On a state-of-the-art soundstage in the West Loop, lush harpsichord ornamentation and precise vocal trills abound. The baroque melodics make for a somewhat surprising — but not unharmonious — complement for the large, white-clad room that’s been carefully lit, mic–ed, and rigged for filming.
This weekend, Chicago’s Haymarket Opera Company launches its tenth-anniversary season with a digital premiere of a filmed performance of Handel’s seminal baroque masterpiece, Acis and Galatea. The work premiered in 1718, but Haymarket is presenting it in a digital, HD stream, in other words, in a way that is unmistakably 2020. But even when the company is eventually able to return to the stage and receive an audience, interim general director Chase Hopkins expresses that he’d still like to see long-form film projects included in subsequent seasons.

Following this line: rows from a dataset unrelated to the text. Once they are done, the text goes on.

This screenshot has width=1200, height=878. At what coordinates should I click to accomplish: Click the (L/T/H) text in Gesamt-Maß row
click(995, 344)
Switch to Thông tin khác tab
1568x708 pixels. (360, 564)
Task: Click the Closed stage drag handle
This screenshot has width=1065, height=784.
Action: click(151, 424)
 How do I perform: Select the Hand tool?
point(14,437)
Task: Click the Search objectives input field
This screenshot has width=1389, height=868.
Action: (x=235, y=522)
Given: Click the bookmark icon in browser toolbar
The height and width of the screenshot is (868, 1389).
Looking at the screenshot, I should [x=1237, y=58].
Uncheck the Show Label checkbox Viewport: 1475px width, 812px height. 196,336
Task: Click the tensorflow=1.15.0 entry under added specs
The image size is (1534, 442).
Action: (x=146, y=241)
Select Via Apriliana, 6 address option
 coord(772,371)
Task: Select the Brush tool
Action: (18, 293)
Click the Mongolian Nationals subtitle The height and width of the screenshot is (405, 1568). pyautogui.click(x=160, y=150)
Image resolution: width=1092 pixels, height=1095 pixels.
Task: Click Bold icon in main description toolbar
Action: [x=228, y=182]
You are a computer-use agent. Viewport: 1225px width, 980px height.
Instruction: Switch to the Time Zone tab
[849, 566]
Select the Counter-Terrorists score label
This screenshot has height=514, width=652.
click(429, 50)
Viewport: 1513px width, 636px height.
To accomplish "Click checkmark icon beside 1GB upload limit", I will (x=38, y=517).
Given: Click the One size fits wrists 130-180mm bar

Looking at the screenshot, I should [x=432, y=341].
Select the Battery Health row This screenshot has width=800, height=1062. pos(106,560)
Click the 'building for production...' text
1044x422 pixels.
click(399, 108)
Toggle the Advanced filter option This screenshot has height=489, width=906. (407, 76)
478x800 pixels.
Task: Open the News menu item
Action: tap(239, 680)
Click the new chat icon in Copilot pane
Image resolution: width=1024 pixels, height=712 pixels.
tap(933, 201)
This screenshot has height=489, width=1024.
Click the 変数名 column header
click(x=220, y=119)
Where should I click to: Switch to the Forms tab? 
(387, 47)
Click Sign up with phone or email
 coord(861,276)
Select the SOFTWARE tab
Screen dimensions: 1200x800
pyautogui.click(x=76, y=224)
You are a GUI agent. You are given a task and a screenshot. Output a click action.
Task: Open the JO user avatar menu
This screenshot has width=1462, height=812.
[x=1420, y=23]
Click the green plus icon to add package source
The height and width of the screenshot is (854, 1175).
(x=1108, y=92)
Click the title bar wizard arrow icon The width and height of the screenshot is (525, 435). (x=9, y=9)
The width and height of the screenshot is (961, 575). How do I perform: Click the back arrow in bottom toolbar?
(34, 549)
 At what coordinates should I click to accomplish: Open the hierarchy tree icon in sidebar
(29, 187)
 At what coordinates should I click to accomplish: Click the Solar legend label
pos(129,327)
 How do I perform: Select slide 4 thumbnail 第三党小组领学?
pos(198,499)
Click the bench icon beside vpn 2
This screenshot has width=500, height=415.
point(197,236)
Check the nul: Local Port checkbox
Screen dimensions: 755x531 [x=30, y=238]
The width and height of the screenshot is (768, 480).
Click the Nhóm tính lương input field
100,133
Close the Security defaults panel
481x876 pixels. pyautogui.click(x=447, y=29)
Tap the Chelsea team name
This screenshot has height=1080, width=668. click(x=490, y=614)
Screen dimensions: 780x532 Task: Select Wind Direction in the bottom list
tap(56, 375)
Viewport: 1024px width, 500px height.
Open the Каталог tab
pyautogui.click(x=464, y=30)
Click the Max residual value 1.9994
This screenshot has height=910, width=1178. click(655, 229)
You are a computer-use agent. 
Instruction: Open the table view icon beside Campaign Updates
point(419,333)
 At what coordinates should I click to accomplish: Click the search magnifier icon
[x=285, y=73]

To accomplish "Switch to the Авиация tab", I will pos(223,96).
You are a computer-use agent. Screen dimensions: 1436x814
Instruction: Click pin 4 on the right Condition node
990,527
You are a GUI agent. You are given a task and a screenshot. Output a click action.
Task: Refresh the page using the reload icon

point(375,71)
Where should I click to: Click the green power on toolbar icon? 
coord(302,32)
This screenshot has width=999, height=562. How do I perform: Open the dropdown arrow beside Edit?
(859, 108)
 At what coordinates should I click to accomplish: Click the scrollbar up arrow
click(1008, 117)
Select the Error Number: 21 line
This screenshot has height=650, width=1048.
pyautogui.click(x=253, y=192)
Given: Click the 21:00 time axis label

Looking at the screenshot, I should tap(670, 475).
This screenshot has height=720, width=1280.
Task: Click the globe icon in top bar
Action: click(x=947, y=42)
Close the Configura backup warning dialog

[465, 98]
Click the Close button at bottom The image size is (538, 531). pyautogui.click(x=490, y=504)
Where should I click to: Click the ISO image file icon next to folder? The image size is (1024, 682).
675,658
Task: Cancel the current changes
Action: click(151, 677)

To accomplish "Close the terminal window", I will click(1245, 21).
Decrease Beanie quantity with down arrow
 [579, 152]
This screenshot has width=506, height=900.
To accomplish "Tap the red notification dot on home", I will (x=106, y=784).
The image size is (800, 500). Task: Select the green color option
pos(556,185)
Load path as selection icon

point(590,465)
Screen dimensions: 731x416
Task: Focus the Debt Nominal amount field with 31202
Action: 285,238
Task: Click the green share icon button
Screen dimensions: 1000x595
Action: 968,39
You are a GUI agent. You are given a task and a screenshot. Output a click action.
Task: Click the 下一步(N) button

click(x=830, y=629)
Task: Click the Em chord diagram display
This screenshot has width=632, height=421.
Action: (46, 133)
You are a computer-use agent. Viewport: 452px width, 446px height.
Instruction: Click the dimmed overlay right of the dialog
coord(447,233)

So how (and how well) does this balancing act of 18th- and 21st-centuries work?
Earlier this month, WFMT visited the set of Haymarket’s filmed production west of the Loop at Resolution Studios as Michael St. Peter (Acis), Kimberly Jones (Galatea), David Govertsen (Polyphemus), and the chorus rehearsed Acis and Galatea with Haymarket music director and founder Craig Trompeter and the orchestra. The set was bustling with the activity of the musicians as well as audio engineers, camera operators, grips, and production assistants.
Surveying the studio, it was again, undeniably 2020 despite the profusion of 17th– and 18th– century instruments. On top of the HD cameras, everyone wore masks and the orchestra members and singers alike were socially distanced. That presents some challenges, Hopkins notes, as the distance can make it hard for the orchestra to stay connected and perform in unison.
But despite these drawbacks, there are also some benefits to this necessary layout. Hopkins, as well as Kimberly Jones and Michael St. Peter, express that this setup might actually help the singers. They are positioned 15-or-so feet from the orchestra, but, uniquely, are eye-level with the conductor, who is directly within their line of sight. “There was a [vocal] run that I did differently,” St. Peter recounts, “and as soon as I did it, I could tell that Craig [Trompeter] was like, ‘Um, excuse me?’ I could tell from the way that he looked up from his score.” Jones agrees, laughing, “That made it exciting! You could tell how the conductor reacts.”
Visually speaking, the performance is not just a filmed concert. Though there is little staging and the performers are dressed in concert wear, the performance is something that was made to be filmed. In rehearsal, dollys and gimbal rigs pushed in and out, panning across the orchestra members or framing the vocalists in sensitive closeup or striking wide-angle.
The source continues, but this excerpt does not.